Report how many lines of the material below contain the string "profile". Give only the number.

> [Element and text location data]:
• • • •

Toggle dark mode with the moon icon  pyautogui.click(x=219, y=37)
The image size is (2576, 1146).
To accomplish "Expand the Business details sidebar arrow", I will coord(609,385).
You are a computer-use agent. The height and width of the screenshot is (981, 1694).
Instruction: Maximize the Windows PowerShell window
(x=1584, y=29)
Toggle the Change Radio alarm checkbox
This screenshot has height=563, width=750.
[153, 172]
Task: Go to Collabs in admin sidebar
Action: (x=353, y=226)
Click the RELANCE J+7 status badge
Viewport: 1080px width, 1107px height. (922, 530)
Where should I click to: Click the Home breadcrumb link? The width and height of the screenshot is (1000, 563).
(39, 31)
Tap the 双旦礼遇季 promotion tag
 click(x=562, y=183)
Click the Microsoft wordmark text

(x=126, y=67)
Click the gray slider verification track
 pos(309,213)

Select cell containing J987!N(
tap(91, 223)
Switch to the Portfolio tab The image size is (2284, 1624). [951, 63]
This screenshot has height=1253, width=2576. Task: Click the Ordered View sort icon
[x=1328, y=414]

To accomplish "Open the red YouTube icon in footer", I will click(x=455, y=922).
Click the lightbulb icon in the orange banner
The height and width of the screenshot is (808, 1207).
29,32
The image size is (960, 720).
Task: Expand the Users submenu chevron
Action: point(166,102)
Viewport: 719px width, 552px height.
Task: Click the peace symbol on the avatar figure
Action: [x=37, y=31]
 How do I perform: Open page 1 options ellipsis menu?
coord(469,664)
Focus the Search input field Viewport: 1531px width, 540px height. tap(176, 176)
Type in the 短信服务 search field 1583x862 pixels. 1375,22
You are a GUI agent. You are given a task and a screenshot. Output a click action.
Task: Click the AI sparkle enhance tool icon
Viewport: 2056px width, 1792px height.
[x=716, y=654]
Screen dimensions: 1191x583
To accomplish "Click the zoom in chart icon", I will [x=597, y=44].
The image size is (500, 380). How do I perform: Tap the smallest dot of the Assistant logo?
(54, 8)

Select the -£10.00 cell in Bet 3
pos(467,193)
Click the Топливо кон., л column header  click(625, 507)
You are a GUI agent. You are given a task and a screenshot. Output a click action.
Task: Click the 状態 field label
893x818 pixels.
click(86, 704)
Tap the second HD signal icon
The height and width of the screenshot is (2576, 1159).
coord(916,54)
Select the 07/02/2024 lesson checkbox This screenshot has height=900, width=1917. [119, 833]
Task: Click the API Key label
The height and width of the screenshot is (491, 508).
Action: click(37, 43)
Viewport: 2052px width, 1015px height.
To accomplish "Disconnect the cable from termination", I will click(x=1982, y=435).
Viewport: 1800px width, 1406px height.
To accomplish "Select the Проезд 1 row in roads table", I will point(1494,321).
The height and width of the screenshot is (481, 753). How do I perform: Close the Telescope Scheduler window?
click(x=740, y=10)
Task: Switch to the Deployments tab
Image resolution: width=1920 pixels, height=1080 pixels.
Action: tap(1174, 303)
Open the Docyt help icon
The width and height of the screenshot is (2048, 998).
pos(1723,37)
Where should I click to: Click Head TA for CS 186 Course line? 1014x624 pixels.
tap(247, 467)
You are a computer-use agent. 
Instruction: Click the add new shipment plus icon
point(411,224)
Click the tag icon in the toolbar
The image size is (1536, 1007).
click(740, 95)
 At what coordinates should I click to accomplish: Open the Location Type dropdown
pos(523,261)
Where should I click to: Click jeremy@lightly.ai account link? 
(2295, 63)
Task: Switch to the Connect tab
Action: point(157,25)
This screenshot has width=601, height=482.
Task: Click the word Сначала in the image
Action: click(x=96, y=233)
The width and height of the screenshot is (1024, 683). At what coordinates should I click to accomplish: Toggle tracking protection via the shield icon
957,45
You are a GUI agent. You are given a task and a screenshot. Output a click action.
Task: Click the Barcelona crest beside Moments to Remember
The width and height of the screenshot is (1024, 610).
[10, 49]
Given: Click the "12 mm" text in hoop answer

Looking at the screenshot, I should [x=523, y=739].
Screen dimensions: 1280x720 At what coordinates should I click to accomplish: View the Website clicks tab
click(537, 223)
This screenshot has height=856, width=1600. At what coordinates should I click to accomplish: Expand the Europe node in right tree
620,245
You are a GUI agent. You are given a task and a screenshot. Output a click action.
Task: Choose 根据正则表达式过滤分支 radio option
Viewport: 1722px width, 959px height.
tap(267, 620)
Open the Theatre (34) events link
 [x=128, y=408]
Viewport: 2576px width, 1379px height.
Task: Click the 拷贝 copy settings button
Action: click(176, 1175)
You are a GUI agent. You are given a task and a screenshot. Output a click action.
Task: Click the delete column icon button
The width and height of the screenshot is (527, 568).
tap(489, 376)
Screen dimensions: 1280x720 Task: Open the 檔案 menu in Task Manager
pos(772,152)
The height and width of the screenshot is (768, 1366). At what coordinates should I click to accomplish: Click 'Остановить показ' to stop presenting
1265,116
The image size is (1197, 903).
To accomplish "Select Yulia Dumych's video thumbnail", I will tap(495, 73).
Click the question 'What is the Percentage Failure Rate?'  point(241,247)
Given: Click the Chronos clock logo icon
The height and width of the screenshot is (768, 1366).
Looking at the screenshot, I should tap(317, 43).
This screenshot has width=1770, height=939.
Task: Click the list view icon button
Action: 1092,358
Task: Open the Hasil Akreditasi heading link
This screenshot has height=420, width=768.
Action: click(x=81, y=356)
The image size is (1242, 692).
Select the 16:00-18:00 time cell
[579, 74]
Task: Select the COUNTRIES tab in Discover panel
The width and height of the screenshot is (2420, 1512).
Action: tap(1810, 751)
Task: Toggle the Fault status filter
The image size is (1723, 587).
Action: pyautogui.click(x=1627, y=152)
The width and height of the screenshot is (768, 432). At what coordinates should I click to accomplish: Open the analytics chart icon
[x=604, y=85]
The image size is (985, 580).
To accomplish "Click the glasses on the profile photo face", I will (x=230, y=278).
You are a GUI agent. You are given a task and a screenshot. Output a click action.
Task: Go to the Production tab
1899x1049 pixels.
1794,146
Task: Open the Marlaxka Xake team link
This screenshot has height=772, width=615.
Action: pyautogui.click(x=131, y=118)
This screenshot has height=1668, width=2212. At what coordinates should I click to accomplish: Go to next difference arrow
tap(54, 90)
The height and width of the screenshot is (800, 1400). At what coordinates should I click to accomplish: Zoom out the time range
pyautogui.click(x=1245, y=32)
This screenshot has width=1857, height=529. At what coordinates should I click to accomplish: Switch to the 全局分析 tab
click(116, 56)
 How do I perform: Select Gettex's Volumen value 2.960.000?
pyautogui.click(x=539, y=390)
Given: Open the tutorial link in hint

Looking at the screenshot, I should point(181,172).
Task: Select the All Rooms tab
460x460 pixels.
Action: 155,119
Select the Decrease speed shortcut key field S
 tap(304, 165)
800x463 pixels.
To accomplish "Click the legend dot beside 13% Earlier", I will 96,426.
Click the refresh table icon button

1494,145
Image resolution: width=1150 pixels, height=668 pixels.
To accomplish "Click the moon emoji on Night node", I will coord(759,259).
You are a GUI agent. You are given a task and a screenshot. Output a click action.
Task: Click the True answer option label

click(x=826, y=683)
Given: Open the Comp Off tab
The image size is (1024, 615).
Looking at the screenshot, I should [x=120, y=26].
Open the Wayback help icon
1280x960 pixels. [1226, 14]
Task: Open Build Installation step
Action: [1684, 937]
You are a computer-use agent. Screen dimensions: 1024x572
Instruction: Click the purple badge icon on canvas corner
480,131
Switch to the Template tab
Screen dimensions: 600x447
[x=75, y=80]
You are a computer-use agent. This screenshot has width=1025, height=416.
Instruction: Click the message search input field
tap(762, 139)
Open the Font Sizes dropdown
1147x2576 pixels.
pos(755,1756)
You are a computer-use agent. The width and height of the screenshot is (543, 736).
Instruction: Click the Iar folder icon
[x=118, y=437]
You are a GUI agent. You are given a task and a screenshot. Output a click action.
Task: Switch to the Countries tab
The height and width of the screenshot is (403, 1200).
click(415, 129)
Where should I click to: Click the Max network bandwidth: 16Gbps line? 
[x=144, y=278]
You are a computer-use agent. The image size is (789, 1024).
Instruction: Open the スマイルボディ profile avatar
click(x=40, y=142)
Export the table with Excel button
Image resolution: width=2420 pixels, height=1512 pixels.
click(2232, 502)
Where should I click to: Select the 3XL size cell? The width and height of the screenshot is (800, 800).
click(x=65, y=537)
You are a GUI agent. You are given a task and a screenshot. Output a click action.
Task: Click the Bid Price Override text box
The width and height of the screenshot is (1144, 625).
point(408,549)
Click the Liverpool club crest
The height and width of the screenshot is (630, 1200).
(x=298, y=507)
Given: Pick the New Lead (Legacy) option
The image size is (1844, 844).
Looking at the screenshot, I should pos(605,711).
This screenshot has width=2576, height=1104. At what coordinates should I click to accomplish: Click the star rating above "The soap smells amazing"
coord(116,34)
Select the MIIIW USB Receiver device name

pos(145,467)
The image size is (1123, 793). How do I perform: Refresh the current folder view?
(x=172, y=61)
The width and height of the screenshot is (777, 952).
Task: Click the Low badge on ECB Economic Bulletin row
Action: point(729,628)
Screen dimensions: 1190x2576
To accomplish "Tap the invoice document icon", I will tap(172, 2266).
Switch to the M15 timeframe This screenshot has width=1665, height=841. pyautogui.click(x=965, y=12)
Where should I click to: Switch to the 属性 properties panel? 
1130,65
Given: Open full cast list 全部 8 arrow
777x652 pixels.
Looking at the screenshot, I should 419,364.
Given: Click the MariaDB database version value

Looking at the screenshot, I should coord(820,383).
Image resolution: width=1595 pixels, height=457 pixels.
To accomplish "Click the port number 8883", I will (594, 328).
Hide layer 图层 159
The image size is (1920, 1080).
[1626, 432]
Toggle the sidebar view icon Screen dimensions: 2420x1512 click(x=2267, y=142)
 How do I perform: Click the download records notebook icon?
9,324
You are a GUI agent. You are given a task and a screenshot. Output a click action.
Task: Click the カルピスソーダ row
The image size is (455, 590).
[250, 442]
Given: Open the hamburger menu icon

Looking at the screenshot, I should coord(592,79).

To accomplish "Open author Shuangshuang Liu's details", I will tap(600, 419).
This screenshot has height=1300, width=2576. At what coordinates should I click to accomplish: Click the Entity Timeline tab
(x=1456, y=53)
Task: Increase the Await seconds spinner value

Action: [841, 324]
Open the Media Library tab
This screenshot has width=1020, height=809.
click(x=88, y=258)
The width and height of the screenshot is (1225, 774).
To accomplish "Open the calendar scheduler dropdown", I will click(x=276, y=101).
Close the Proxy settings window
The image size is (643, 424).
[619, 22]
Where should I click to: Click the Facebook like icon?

• • • •

> [Answer to the exercise]: 2